The Shakespeare Notebooks
Page 8
The Greeks are not quite heroes by this light.
It shows the playwright is a sharp young chap.
He saw the vein of the preposterous
That ran through this old saga and perceived
That it was starved of true nobility.
Adultery, a wrangle, jealous gods,
Two nations welded into leaden siege:
These were the real components of the tale.
I took the Prologue’s part, but if you will
I’ll not down to the tavern just quite yet.
Forgive me if I loiter in the wings
And act a kind of Chorus to our play.
Imagine me on foot across the plains,
But keeping clear from loftier terrain.
I’m not a mountain goat and I prefer
Walking to it any day. (And I hate
Climbing!) But I fall from my text, I fear.
Let me revert to what I have writ here:
“Now expectation, tickling skittish spirits,
On one and other side, Trojan and Greek,
Sets all on hazard: and hither am I come
A prologue arm’d, but not in confidence
Of author’s pen or actor’s voice, but suited
In like conditions as our argument,
To tell you, fair beholders, that our play
Leaps o’er the vaunt and firstlings of those broils,
Beginning in the middle, starting thence away
To what may be digested in a play.
Like or find fault; do as your pleasures are:
Now good or bad, ’tis but the chance of war.”
A further fragment from later in the play also appears in the Notebooks:
ACT II, SCENE II – TROY. A ROOM IN PRIAM’S PALACE
PROLOGUE appears within an urn.
PROLOGUE
I beg you, do not titter, if you please.
Your Prologue is within the Trojan walls.
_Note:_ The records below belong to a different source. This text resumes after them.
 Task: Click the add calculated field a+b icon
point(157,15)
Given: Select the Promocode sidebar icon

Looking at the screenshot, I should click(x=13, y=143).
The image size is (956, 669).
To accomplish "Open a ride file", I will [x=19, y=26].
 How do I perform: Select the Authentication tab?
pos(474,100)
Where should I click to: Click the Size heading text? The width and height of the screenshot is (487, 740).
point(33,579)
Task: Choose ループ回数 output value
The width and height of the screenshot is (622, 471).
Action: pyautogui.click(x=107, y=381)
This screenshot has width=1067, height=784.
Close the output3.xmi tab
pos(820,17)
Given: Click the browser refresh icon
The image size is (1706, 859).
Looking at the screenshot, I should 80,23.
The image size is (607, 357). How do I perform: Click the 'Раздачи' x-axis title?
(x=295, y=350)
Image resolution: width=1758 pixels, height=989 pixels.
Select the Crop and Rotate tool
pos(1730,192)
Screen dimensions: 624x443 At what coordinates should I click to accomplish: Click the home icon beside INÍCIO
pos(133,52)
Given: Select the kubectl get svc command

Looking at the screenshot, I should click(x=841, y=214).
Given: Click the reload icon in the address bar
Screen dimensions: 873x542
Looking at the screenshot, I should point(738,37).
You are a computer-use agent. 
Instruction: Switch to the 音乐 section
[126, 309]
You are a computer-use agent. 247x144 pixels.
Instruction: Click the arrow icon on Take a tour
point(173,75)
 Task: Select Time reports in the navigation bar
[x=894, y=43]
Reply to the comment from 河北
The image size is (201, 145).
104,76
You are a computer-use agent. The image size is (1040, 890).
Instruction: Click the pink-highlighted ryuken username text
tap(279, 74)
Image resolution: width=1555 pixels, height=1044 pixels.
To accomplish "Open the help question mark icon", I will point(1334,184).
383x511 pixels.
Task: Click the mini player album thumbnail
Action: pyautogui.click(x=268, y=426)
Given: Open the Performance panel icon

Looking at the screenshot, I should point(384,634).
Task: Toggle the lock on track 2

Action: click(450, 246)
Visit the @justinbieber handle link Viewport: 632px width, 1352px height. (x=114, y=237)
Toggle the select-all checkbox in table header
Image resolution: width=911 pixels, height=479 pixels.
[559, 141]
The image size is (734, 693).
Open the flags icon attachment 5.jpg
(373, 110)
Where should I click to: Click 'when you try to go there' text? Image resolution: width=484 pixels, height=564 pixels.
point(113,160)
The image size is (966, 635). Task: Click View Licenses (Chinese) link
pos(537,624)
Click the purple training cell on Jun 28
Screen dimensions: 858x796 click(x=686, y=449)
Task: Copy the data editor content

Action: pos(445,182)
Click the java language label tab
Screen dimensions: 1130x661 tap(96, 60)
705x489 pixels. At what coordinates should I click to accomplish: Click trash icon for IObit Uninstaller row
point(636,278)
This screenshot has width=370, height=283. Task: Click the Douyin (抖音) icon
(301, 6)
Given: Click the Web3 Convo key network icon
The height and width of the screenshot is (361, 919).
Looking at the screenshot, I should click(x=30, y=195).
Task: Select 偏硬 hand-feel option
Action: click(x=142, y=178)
And he is desirous not to be seen
Particularly by Priam, King of Troy –
Unmanly creature that I can’t abide! –
A churl who dines on peacock’s breast and fills
The luckless air with boring anecdotes.
Soft, here he comes, in noble company.
Let me remain cabin’d within this urn.
Enter PRIAM, HECTOR, TROILUS, PARIS, and HELENUS
PRIAM
After so many hours, lives, speeches spent,
Thus once again says Nestor from the Greeks:
“Deliver Helen, and all damage else –
As honour, loss of time, travail, expense,
Wounds, friends, and what else dear that is consumed
In hot digestion of this cormorant war –
Shall be struck off.” Hector, what say you to’t?
PROLOGUE (Aside)
He would do well to heed these generous words
If not, before this fateful week is out,
He’ll look some other gift horse in the mouth.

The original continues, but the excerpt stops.